Dalam dekade terakhir ini, tidak banyak orang yang merayakan kehidupannya. Segelintir orang dengan penuh riang merayakan kehidupan yang telah mereka jalani dan nikmati selama bertahun-tahun. Merayakan perjuangan keras mereka dalam menjalani sekaligus memberi makana setiap peristiwa hidup. Bersyukur kepada Tuhan karena telah mencapai usia senja. Orang-orang seperti ini telah melakukan sesuatu yang besar atas hidup. Mereka telah mencapai tingkatan paling tinggi dalam mengapresiasi hidup yang telah dijalaninya.
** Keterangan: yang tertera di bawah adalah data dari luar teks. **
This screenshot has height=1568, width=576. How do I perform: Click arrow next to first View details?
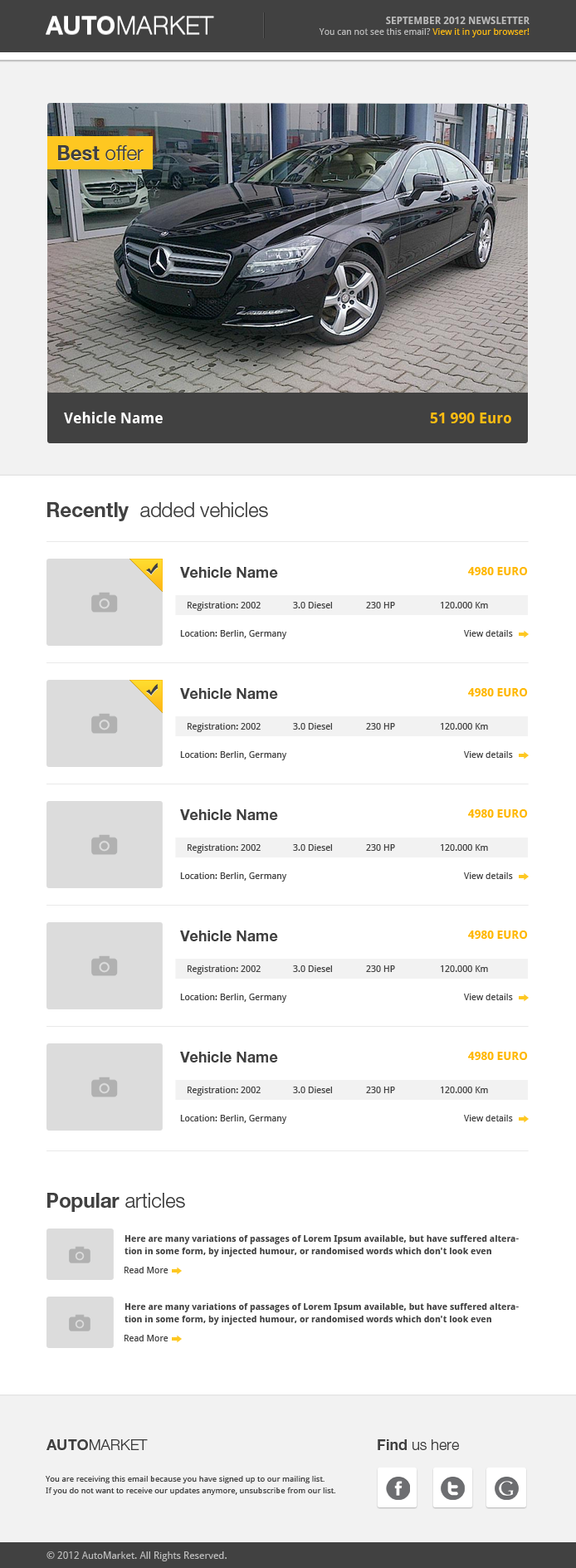point(524,634)
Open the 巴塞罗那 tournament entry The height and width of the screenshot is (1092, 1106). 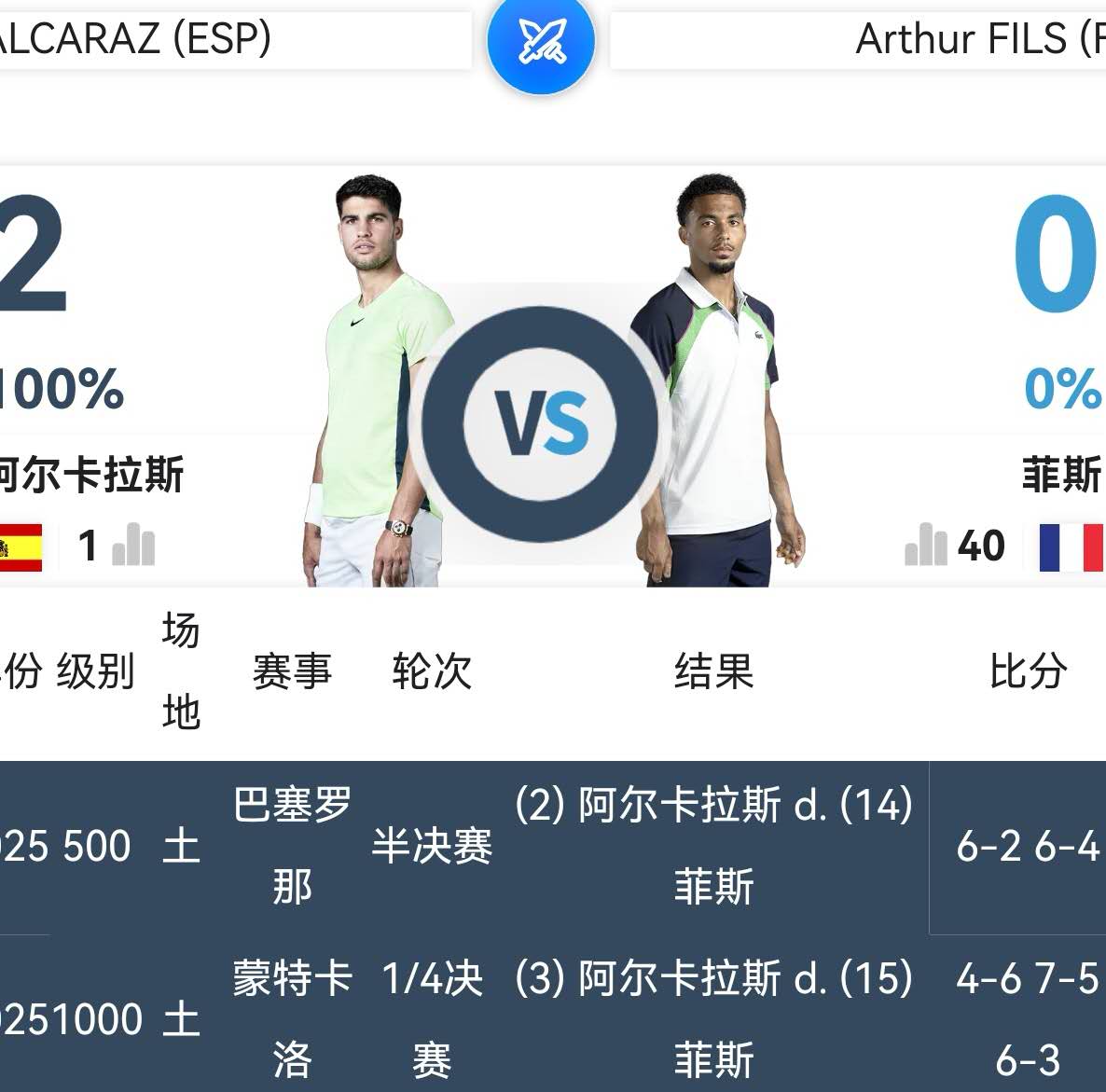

Marilah kita berpikir ekstra keras tentang hidup agar timbul kesadaran baru dalam diri kita bahwasannya manusia tidak akan hidup selama-lamanya. Tapi itu mustahil. Bagaimanapun juga pikiran tentang kematian pun melekat dalam setiap benak kita. Hal yang sama terjadi sebaliknya: hanya dengan membangkitkan perasaan mendalam bahwa pada titik tertentu orang pasti mati, maka dia dapat menghargai betapa senangnya dia bisa hidup. Apabila kita tidak pernah merasakan sakit, kita tidak pernah tahu betapa menyenangkan hidup sehat. Ketika kita tidak pernah merasa lapar, kita mungkin tidak pernah akan tahu seperti apa itu kenyang. Pun pula ketika kita tidak pernah merasakan pengalaman jatuh, mungkin kita tidak pernah tahu betapa menyenangkan hidup sukses dan bahagia. Dengan demikian, yang terpenting bahwa kita menyadari akan aspek kesementaraan hidup kita di dunia ini.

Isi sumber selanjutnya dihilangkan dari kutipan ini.